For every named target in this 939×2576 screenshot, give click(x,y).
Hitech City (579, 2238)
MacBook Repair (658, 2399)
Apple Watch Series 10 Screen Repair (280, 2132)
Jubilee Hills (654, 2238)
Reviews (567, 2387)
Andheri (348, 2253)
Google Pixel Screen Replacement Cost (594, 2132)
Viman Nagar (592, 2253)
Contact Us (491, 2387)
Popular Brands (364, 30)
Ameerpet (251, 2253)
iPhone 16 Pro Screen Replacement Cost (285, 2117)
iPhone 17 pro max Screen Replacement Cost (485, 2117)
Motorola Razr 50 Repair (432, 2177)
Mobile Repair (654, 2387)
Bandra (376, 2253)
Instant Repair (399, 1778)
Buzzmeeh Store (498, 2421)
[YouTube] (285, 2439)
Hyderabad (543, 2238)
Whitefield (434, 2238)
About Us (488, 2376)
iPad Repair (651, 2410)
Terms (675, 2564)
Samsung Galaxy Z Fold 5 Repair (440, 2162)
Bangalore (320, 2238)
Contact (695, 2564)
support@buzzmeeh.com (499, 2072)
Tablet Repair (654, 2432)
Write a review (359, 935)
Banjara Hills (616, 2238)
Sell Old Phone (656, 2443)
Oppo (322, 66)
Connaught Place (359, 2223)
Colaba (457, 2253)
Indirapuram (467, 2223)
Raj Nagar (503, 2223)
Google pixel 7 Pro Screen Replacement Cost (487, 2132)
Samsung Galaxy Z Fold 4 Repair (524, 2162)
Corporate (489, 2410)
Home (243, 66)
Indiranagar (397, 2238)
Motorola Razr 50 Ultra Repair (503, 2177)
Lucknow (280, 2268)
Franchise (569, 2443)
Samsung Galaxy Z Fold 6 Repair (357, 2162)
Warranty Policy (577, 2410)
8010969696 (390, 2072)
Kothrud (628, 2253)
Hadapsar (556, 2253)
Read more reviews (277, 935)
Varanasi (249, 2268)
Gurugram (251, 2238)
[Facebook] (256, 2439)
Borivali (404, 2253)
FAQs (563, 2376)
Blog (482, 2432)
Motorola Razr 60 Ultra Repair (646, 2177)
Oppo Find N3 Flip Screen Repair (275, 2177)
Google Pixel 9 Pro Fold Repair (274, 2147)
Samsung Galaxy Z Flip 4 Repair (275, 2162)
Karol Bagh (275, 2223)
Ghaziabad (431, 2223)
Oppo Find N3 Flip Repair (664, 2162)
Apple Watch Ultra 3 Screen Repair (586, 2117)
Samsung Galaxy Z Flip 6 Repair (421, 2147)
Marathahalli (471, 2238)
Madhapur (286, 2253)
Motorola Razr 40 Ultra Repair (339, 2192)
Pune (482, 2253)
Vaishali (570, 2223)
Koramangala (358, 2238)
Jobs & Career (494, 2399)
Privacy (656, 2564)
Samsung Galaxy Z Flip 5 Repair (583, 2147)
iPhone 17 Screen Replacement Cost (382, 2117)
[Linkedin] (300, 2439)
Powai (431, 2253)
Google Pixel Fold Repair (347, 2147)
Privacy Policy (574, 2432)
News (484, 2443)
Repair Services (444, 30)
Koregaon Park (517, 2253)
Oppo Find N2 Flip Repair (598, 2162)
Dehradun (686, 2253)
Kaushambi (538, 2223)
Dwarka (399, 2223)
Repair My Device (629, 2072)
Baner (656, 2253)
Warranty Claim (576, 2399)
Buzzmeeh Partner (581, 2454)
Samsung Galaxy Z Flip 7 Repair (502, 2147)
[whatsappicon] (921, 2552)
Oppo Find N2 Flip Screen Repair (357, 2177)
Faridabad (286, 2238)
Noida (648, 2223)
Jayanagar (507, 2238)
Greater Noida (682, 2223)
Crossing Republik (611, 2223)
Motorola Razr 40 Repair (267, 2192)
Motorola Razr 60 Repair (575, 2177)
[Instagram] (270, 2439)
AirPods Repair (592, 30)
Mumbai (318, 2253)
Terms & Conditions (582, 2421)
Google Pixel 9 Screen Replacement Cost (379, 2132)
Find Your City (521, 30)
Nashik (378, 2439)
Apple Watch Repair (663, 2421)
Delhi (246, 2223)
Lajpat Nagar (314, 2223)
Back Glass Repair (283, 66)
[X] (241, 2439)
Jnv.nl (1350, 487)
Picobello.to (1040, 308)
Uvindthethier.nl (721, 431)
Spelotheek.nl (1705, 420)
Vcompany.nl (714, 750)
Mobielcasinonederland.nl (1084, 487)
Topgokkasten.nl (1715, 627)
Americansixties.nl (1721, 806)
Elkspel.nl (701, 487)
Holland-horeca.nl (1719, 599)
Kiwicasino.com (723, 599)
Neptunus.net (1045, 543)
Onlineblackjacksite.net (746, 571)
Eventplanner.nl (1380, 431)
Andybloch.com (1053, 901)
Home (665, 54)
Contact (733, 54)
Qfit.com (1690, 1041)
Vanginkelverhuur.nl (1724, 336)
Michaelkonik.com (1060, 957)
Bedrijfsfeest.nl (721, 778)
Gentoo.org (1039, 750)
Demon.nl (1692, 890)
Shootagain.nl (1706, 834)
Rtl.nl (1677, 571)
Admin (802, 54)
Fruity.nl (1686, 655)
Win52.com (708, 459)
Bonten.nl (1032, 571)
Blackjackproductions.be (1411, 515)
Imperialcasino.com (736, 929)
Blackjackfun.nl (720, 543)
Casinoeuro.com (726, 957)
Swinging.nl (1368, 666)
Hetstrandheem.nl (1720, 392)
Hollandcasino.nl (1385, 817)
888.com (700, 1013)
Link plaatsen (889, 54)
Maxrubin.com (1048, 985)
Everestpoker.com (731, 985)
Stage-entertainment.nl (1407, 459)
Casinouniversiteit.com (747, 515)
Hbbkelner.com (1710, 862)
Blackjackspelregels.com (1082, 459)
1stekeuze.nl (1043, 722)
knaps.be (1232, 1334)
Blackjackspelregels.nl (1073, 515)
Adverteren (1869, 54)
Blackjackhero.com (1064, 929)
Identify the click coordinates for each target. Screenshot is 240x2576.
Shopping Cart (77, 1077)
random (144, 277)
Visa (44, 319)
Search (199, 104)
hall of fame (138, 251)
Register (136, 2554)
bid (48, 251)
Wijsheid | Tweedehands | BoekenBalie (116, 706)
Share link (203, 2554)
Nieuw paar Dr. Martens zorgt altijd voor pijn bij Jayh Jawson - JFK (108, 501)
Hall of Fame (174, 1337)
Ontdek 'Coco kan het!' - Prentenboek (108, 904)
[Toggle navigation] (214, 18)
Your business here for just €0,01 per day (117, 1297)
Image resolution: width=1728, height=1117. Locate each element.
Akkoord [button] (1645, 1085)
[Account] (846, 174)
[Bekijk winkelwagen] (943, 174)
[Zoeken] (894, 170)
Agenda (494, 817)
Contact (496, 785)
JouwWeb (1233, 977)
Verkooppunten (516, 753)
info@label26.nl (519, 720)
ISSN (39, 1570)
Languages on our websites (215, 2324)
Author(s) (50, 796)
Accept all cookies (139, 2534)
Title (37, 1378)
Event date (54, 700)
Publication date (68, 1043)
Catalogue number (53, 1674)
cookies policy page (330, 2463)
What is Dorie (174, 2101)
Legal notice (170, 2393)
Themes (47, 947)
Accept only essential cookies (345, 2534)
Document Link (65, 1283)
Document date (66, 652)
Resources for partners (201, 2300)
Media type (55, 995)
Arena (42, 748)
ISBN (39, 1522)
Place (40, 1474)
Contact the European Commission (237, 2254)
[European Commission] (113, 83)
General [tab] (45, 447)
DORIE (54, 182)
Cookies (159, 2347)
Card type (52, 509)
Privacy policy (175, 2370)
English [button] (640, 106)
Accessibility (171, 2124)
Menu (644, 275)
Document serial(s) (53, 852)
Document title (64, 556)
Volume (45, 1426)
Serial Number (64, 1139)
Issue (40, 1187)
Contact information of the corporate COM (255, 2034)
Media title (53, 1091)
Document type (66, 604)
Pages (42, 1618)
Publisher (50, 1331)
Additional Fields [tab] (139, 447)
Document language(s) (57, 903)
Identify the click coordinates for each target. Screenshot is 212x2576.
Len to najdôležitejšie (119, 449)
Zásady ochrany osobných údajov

---

(INSTRUCTIONS FOR THE TASK):
The required answer is the run of lines above, starting at the line with "Jnv.nl (1350, 487)" and ending at the line with "Kiwicasino.com (723, 599)", reproduced exactly with both ends.

(TASK RESPONSE):
Jnv.nl (1350, 487)
Picobello.to (1040, 308)
Uvindthethier.nl (721, 431)
Spelotheek.nl (1705, 420)
Vcompany.nl (714, 750)
Mobielcasinonederland.nl (1084, 487)
Topgokkasten.nl (1715, 627)
Americansixties.nl (1721, 806)
Elkspel.nl (701, 487)
Holland-horeca.nl (1719, 599)
Kiwicasino.com (723, 599)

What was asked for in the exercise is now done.